■ **EXERCISE**: Could you write out all of the data again, word for word?

■ **SUPPLIED RECORDS**:
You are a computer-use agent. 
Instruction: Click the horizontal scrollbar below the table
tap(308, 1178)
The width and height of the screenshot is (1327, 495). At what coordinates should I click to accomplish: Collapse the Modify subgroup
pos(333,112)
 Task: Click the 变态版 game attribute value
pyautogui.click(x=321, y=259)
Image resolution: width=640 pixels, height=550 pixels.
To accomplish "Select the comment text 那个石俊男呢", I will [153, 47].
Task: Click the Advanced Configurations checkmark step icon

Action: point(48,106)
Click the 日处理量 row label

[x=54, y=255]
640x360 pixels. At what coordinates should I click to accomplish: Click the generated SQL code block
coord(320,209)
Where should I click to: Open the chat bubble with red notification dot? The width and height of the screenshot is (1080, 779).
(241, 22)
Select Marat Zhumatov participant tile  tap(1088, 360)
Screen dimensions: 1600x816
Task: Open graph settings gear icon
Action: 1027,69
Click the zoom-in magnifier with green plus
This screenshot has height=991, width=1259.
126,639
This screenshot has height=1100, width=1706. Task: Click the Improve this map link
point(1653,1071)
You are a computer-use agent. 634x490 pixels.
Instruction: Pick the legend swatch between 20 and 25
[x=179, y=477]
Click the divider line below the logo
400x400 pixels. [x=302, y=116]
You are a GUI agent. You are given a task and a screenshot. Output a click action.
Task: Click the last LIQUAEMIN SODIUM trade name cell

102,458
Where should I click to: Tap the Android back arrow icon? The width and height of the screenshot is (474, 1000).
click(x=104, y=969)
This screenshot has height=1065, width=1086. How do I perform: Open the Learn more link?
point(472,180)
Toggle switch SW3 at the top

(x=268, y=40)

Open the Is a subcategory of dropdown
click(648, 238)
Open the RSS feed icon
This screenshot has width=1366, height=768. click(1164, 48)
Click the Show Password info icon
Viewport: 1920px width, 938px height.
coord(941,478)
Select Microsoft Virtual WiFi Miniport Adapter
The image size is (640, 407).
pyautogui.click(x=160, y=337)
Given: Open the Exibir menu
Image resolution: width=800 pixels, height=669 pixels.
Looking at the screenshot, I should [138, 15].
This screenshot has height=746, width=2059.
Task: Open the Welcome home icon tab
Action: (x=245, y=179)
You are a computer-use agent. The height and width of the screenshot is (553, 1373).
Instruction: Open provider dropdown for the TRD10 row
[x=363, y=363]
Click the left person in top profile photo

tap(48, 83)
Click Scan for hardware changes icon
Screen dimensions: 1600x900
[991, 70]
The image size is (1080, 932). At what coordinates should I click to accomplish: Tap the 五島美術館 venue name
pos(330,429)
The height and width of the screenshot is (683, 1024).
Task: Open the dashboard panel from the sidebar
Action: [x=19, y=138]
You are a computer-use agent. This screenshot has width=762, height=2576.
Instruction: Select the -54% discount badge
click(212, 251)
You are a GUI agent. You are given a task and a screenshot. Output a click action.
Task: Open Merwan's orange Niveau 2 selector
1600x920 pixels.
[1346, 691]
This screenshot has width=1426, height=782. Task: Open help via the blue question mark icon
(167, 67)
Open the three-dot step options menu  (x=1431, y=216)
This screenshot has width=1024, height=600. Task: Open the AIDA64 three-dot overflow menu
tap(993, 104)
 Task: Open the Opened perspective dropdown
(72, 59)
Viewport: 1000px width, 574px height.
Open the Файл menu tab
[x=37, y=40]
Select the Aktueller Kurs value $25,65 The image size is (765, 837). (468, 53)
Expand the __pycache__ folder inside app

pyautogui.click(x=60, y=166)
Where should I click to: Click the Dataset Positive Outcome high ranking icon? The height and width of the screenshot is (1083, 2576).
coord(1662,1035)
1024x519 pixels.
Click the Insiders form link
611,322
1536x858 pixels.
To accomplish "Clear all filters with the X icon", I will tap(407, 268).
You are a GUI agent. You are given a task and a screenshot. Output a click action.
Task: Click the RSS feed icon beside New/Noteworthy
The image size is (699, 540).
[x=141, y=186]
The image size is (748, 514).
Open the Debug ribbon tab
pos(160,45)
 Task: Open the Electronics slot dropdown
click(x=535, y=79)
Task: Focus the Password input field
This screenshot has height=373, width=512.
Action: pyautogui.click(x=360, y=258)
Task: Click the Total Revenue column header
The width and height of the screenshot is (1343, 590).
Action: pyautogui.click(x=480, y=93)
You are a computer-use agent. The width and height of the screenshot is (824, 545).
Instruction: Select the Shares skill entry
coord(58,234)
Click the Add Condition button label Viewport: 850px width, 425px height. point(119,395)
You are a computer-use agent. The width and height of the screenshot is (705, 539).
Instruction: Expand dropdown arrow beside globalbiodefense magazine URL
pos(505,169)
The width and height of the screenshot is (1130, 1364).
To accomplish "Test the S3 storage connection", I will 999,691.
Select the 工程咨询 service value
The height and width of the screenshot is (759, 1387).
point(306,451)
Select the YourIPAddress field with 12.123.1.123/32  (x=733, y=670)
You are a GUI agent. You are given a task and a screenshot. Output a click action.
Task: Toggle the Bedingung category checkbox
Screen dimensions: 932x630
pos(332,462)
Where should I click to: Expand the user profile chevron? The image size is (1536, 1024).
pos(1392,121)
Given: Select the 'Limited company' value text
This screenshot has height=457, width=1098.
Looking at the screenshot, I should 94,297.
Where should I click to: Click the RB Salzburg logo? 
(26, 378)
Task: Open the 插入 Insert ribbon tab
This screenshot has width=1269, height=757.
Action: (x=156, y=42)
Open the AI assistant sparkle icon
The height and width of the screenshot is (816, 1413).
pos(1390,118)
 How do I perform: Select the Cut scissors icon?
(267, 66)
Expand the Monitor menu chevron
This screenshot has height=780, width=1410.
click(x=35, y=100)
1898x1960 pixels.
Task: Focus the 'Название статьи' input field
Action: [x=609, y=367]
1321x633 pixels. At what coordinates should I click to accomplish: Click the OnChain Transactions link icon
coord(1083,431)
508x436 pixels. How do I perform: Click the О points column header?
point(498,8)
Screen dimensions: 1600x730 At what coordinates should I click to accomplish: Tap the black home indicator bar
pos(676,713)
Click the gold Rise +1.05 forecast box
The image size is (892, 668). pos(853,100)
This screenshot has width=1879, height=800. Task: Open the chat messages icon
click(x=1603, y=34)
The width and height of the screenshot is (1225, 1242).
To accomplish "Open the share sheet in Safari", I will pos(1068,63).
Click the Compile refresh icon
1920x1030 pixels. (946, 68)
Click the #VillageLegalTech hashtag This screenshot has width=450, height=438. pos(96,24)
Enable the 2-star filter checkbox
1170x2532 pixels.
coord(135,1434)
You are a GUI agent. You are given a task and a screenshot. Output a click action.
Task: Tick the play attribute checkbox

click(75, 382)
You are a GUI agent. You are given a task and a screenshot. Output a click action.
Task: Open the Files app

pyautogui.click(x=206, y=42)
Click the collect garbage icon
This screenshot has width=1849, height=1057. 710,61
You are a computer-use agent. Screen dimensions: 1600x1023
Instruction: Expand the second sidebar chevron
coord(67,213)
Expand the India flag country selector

■ **ANSWER BELOW**:
You are a computer-use agent. 
Instruction: Click the horizontal scrollbar below the table
tap(308, 1178)
The width and height of the screenshot is (1327, 495). At what coordinates should I click to accomplish: Collapse the Modify subgroup
pos(333,112)
 Task: Click the 变态版 game attribute value
pyautogui.click(x=321, y=259)
Image resolution: width=640 pixels, height=550 pixels.
To accomplish "Select the comment text 那个石俊男呢", I will [153, 47].
Task: Click the Advanced Configurations checkmark step icon

Action: point(48,106)
Click the 日处理量 row label

[x=54, y=255]
640x360 pixels. At what coordinates should I click to accomplish: Click the generated SQL code block
coord(320,209)
Where should I click to: Open the chat bubble with red notification dot? The width and height of the screenshot is (1080, 779).
(241, 22)
Select Marat Zhumatov participant tile  tap(1088, 360)
Screen dimensions: 1600x816
Task: Open graph settings gear icon
Action: 1027,69
Click the zoom-in magnifier with green plus
This screenshot has height=991, width=1259.
126,639
This screenshot has height=1100, width=1706. Task: Click the Improve this map link
point(1653,1071)
You are a computer-use agent. 634x490 pixels.
Instruction: Pick the legend swatch between 20 and 25
[x=179, y=477]
Click the divider line below the logo
400x400 pixels. [x=302, y=116]
You are a GUI agent. You are given a task and a screenshot. Output a click action.
Task: Click the last LIQUAEMIN SODIUM trade name cell

102,458
Where should I click to: Tap the Android back arrow icon? The width and height of the screenshot is (474, 1000).
click(x=104, y=969)
This screenshot has height=1065, width=1086. How do I perform: Open the Learn more link?
point(472,180)
Toggle switch SW3 at the top

(x=268, y=40)

Open the Is a subcategory of dropdown
click(648, 238)
Open the RSS feed icon
This screenshot has width=1366, height=768. click(1164, 48)
Click the Show Password info icon
Viewport: 1920px width, 938px height.
coord(941,478)
Select Microsoft Virtual WiFi Miniport Adapter
The image size is (640, 407).
pyautogui.click(x=160, y=337)
Given: Open the Exibir menu
Image resolution: width=800 pixels, height=669 pixels.
Looking at the screenshot, I should [138, 15].
This screenshot has height=746, width=2059.
Task: Open the Welcome home icon tab
Action: (x=245, y=179)
You are a computer-use agent. The height and width of the screenshot is (553, 1373).
Instruction: Open provider dropdown for the TRD10 row
[x=363, y=363]
Click the left person in top profile photo

tap(48, 83)
Click Scan for hardware changes icon
Screen dimensions: 1600x900
[991, 70]
The image size is (1080, 932). At what coordinates should I click to accomplish: Tap the 五島美術館 venue name
pos(330,429)
The height and width of the screenshot is (683, 1024).
Task: Open the dashboard panel from the sidebar
Action: [x=19, y=138]
You are a computer-use agent. This screenshot has width=762, height=2576.
Instruction: Select the -54% discount badge
click(212, 251)
You are a GUI agent. You are given a task and a screenshot. Output a click action.
Task: Open Merwan's orange Niveau 2 selector
1600x920 pixels.
[1346, 691]
This screenshot has width=1426, height=782. Task: Open help via the blue question mark icon
(167, 67)
Open the three-dot step options menu  (x=1431, y=216)
This screenshot has width=1024, height=600. Task: Open the AIDA64 three-dot overflow menu
tap(993, 104)
 Task: Open the Opened perspective dropdown
(72, 59)
Viewport: 1000px width, 574px height.
Open the Файл menu tab
[x=37, y=40]
Select the Aktueller Kurs value $25,65 The image size is (765, 837). (468, 53)
Expand the __pycache__ folder inside app

pyautogui.click(x=60, y=166)
Where should I click to: Click the Dataset Positive Outcome high ranking icon? The height and width of the screenshot is (1083, 2576).
coord(1662,1035)
1024x519 pixels.
Click the Insiders form link
611,322
1536x858 pixels.
To accomplish "Clear all filters with the X icon", I will tap(407, 268).
You are a GUI agent. You are given a task and a screenshot. Output a click action.
Task: Click the RSS feed icon beside New/Noteworthy
The image size is (699, 540).
[x=141, y=186]
The image size is (748, 514).
Open the Debug ribbon tab
pos(160,45)
 Task: Open the Electronics slot dropdown
click(x=535, y=79)
Task: Focus the Password input field
This screenshot has height=373, width=512.
Action: pyautogui.click(x=360, y=258)
Task: Click the Total Revenue column header
The width and height of the screenshot is (1343, 590).
Action: pyautogui.click(x=480, y=93)
You are a computer-use agent. The width and height of the screenshot is (824, 545).
Instruction: Select the Shares skill entry
coord(58,234)
Click the Add Condition button label Viewport: 850px width, 425px height. point(119,395)
You are a computer-use agent. The width and height of the screenshot is (705, 539).
Instruction: Expand dropdown arrow beside globalbiodefense magazine URL
pos(505,169)
The width and height of the screenshot is (1130, 1364).
To accomplish "Test the S3 storage connection", I will 999,691.
Select the 工程咨询 service value
The height and width of the screenshot is (759, 1387).
point(306,451)
Select the YourIPAddress field with 12.123.1.123/32  (x=733, y=670)
You are a GUI agent. You are given a task and a screenshot. Output a click action.
Task: Toggle the Bedingung category checkbox
Screen dimensions: 932x630
pos(332,462)
Where should I click to: Expand the user profile chevron? The image size is (1536, 1024).
pos(1392,121)
Given: Select the 'Limited company' value text
This screenshot has height=457, width=1098.
Looking at the screenshot, I should 94,297.
Where should I click to: Click the RB Salzburg logo? 
(26, 378)
Task: Open the 插入 Insert ribbon tab
This screenshot has width=1269, height=757.
Action: (x=156, y=42)
Open the AI assistant sparkle icon
The height and width of the screenshot is (816, 1413).
pos(1390,118)
 How do I perform: Select the Cut scissors icon?
(267, 66)
Expand the Monitor menu chevron
This screenshot has height=780, width=1410.
click(x=35, y=100)
1898x1960 pixels.
Task: Focus the 'Название статьи' input field
Action: [x=609, y=367]
1321x633 pixels. At what coordinates should I click to accomplish: Click the OnChain Transactions link icon
coord(1083,431)
508x436 pixels. How do I perform: Click the О points column header?
point(498,8)
Screen dimensions: 1600x730 At what coordinates should I click to accomplish: Tap the black home indicator bar
pos(676,713)
Click the gold Rise +1.05 forecast box
The image size is (892, 668). pos(853,100)
This screenshot has width=1879, height=800. Task: Open the chat messages icon
click(x=1603, y=34)
The width and height of the screenshot is (1225, 1242).
To accomplish "Open the share sheet in Safari", I will pos(1068,63).
Click the Compile refresh icon
1920x1030 pixels. (946, 68)
Click the #VillageLegalTech hashtag This screenshot has width=450, height=438. pos(96,24)
Enable the 2-star filter checkbox
1170x2532 pixels.
coord(135,1434)
You are a GUI agent. You are given a task and a screenshot. Output a click action.
Task: Tick the play attribute checkbox

click(75, 382)
You are a GUI agent. You are given a task and a screenshot. Output a click action.
Task: Open the Files app

pyautogui.click(x=206, y=42)
Click the collect garbage icon
This screenshot has width=1849, height=1057. 710,61
You are a computer-use agent. Screen dimensions: 1600x1023
Instruction: Expand the second sidebar chevron
coord(67,213)
Expand the India flag country selector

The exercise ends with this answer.